The government in Burkina Faso has extended the suspension of mobile internet services throughout the national territory for reasons of “public safety”.
Early on in the week, the government had however offered a different explanation saying the country needed some silence while burying its soldiers on Tuesday.
Services were supposed to have been restored on Wednesday, after being shut down for a period of 96 hours which was supposed to expire on Wednesday November 24.
In a statement issued late Wednesday, the Minister of Communication and government spokesman, Ousseni Tamboura, said that the Executive “has decided to extend the suspension of mobile Internet for a period of 96 hours” from November 24 at 20:00 local time.
The minister added that “Fixed internet is not affected by the directive.
This decision has come at a time when the country is experiencing series of demonstrations and growing political uncertainties over insecurity by its youth.

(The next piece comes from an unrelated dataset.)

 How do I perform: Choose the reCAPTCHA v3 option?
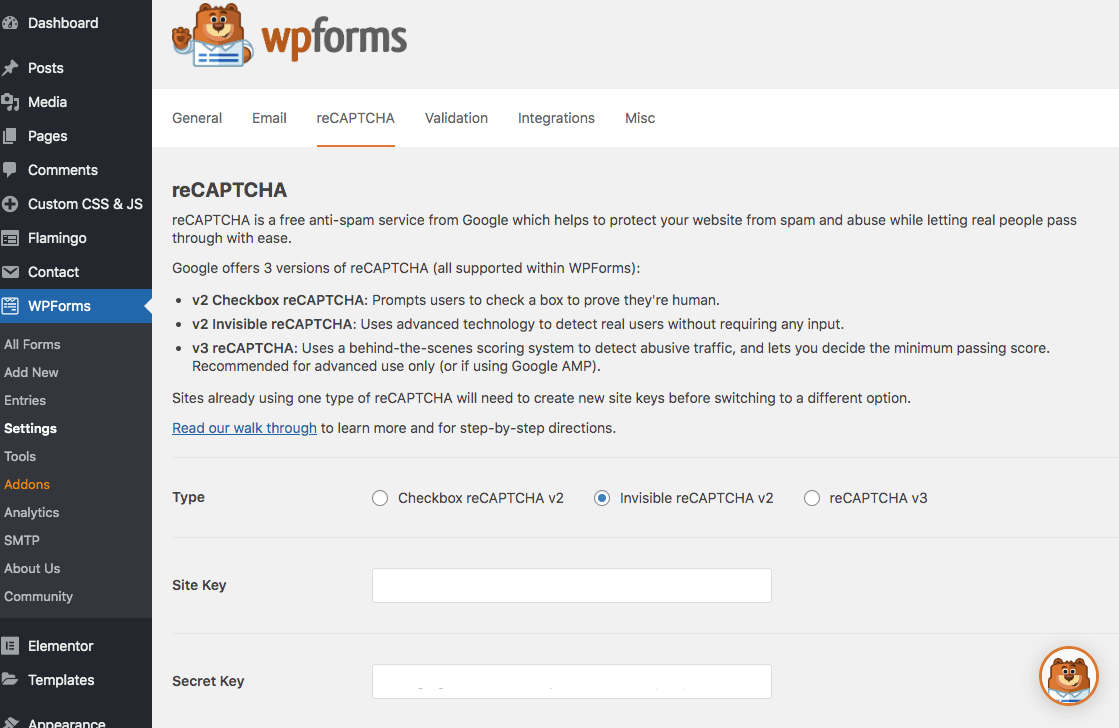point(811,497)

This decision was initially taken after last weekend when the population of Kaya, a town about 100 kilometers north of Ouagadougou, blocked a French military convoy heading from Cote d’Ivoire to Niger.
The rumor that the convoy would return to Ouagadougou to take another route to Niger caused mobilizations on the road
The government of Burkina Faso said on Wednesday that it is “working” on getting a French military convoy that has been prevented by protesters for nearly a week to reach its “final destination”, Mali via Niger.
According to Burkinabe government data, Insecurity has led to the internal displacement of 1.4 million people.
Although Burkina Faso has been suffering from jihadist violence since 2015, this attack generated much indignation and tension in the country and prompted a protest in Ouagadougou to demand the resignation of the Burkinabe president, Roch Marc Christian Kabore.
A new demonstration with the same objective is scheduled to take place next Saturday.